Volvo’s French defense and security vehicle firm Arquus recently unveiled their candidate to become France’s new general-purpose troop-carrying vehicle: the Scarabée. While this platform has a lot in common with America’s long-serving workhorse Humvee, it’s got a few tricks up its sleeve that have never been seen on the battlefield before.

The goal behind developing the Scarabée was renegotiating the compromise inherent to all armored vehicles: as the level of protection for the occupant increases, the platform’s mobility decreases. As anyone that’s ever gone for a rip in an up-armored Humvee can attest, the protection provided by the Humvee comes at a significant cost when you stomp on the pedal — during my days in uniform, we regularly joked that the Humvee’s 0-60 time and quarter mile time were actually exactly the same… kidding (somewhat honestly) that it would take at least a full quarter mile for the heavy lug to reach 60 miles per hour at all. The Humvee’s poor acceleration can be attributed to physics and simple arithmetic: when you divide it’s weight by its power, you get a paltry 20 horsepower to push each ton.

Arquus

“We really worked on the speed because that is also a form of protection,” Emmanuel Levacher, the chief executive of Arquus, explains. “If you put a lot of protective armor on a vehicle it makes it very heavy, big, and therefore slow unless you give it a large, powerful engine—in which case you no longer have a small, agile military vehicle.”

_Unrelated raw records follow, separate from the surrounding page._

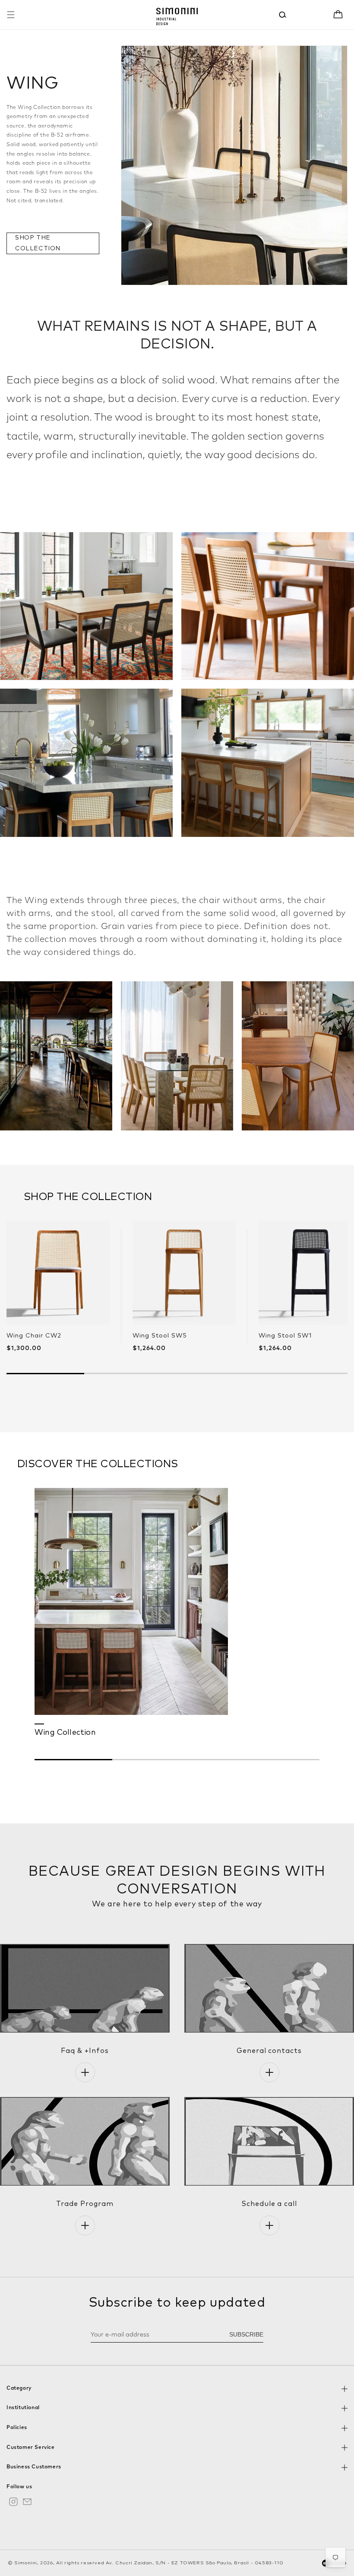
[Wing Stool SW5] (184, 1273)
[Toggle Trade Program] (85, 2225)
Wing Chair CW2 (33, 1336)
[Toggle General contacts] (269, 2072)
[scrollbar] (177, 1759)
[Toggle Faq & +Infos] (85, 2072)
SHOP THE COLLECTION (37, 243)
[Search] (282, 14)
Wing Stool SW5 (160, 1336)
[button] (10, 14)
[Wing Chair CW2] (58, 1273)
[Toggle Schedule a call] (269, 2225)
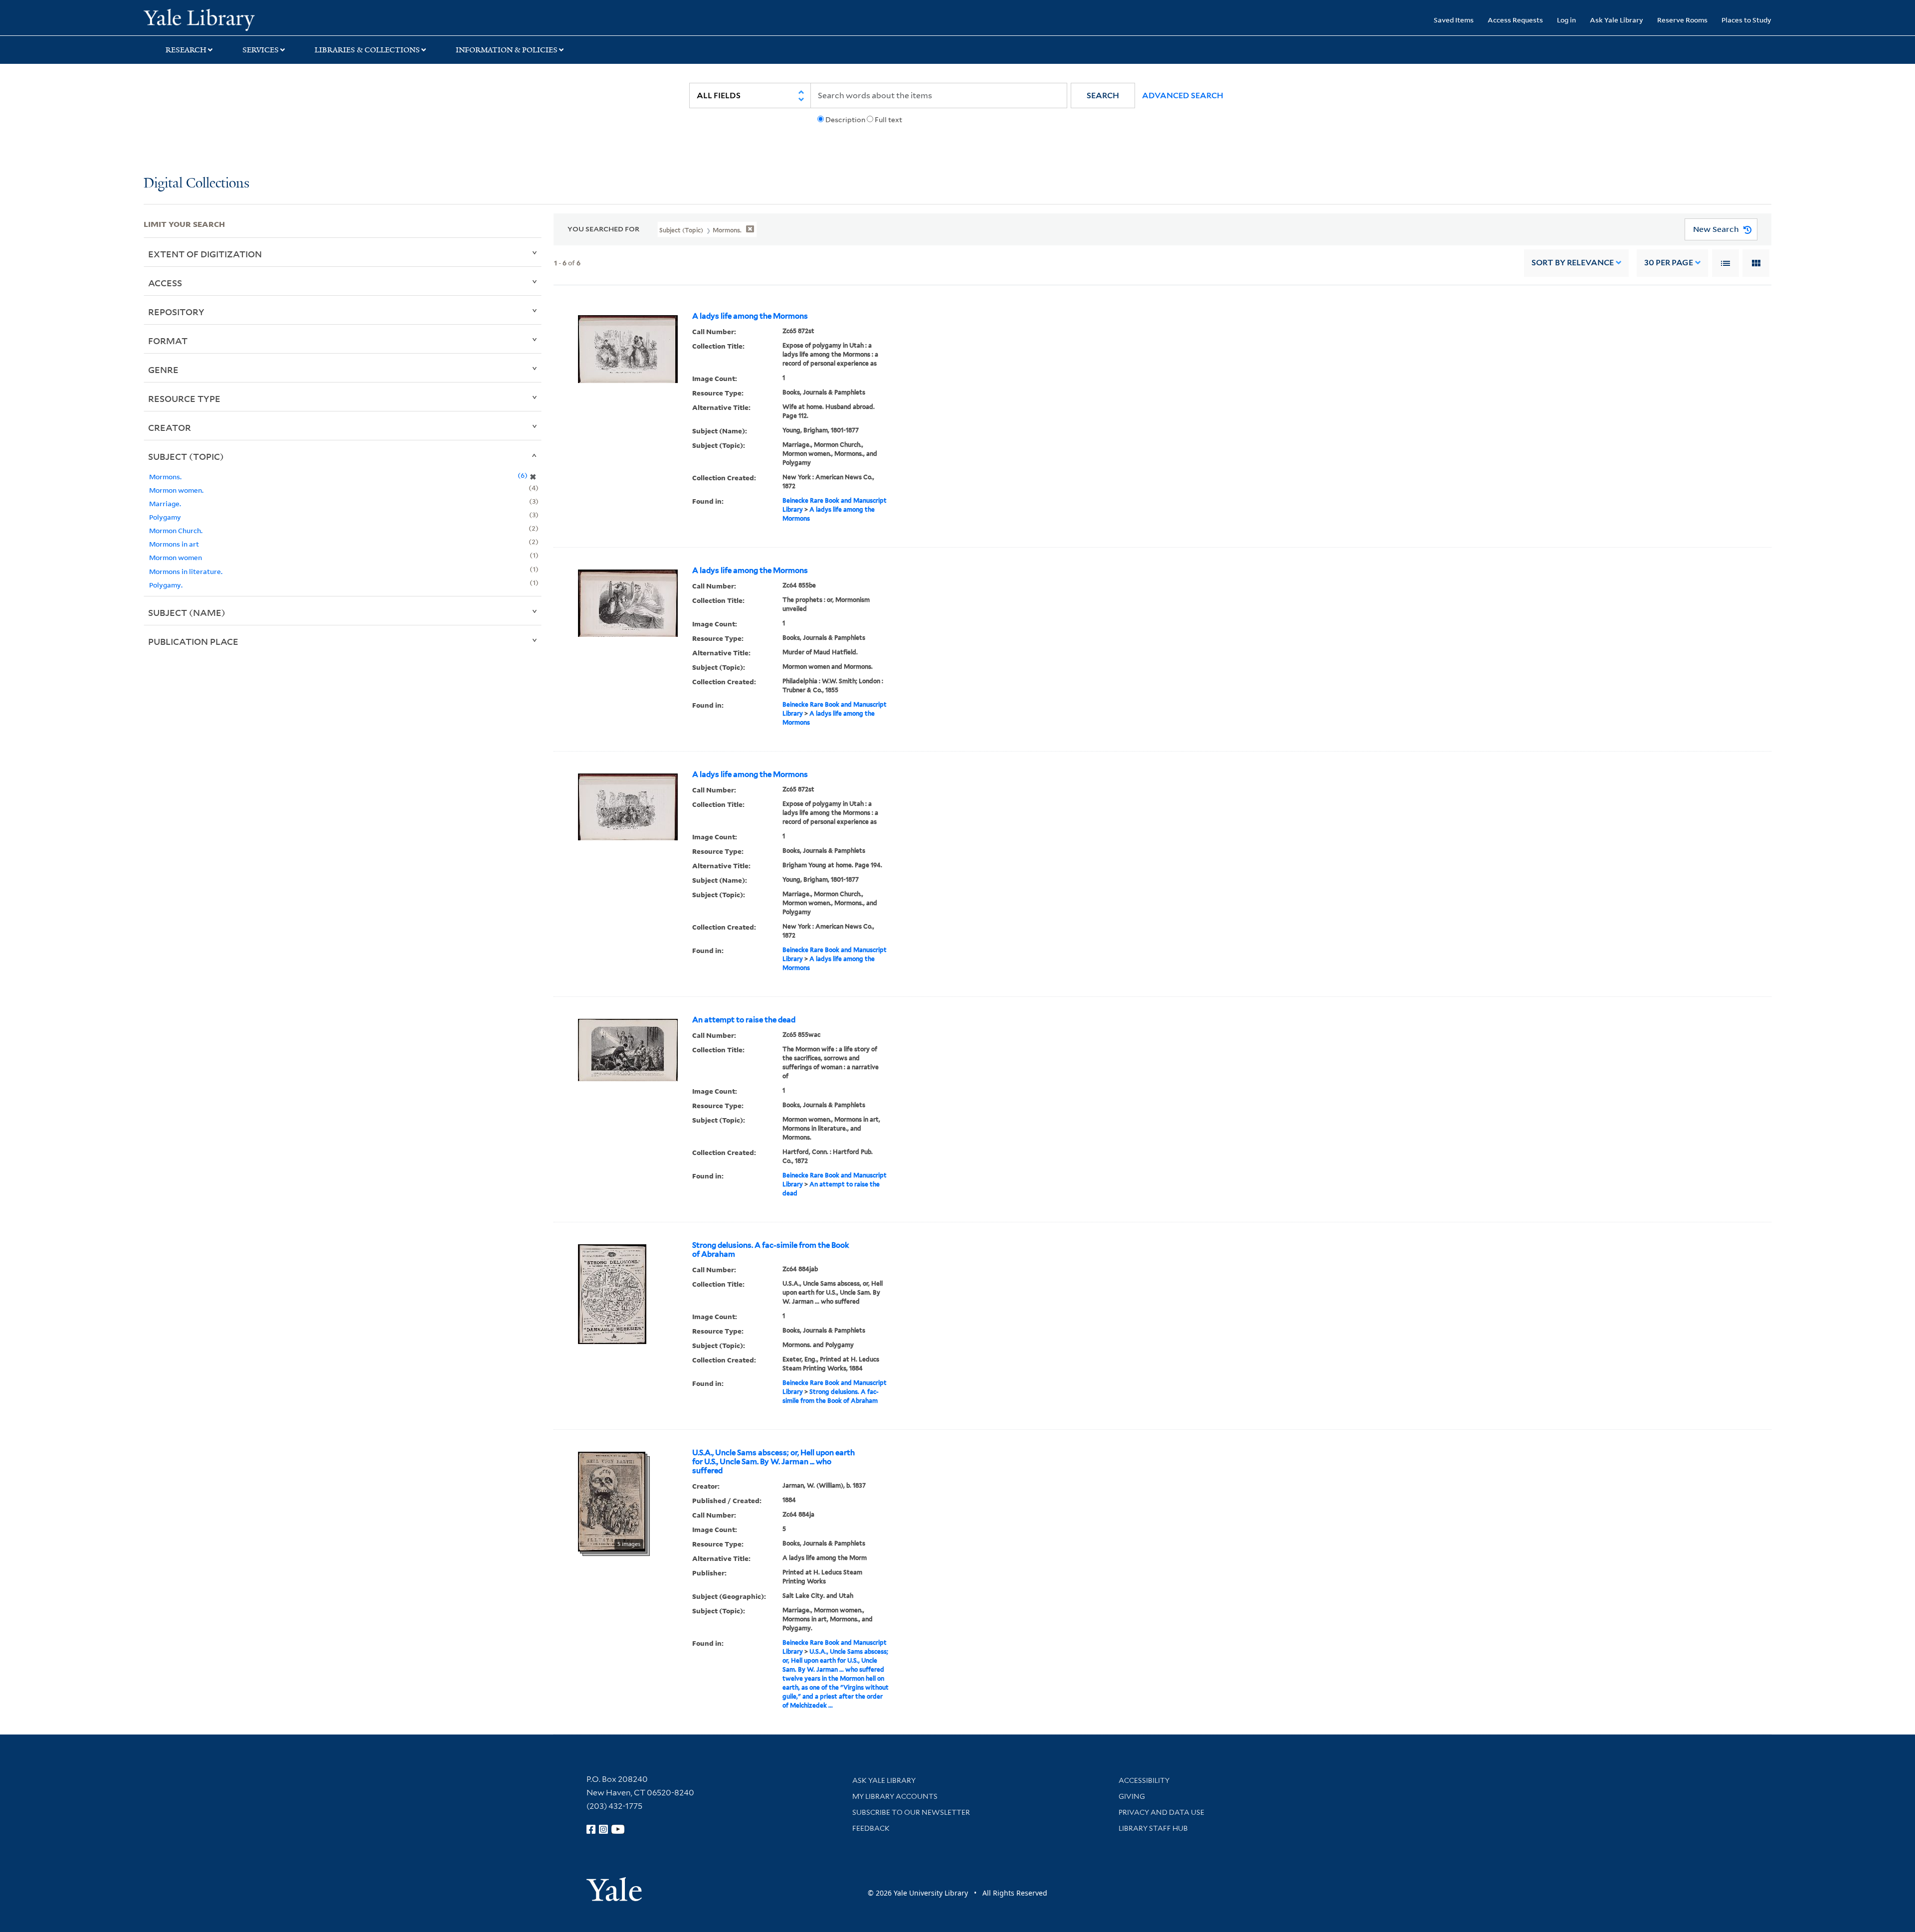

The Scarabée weighs in at 6.6 tons empty, meaning it’s not particularly light either, but the combination of its 300-horsepower diesel engine and supplemental 103 horsepower electric motor offers it a far superior 60 horsepower per ton. Its top speed may not be all that much better than the Humvee’s (Arquus claims 75 miles per hour) but its acceleration is. According to its designers, you can engage both diesel and electric powerplants simultaneously to get the vehicle moving fast enough to evade an incoming anti-tank missile from a dead stop.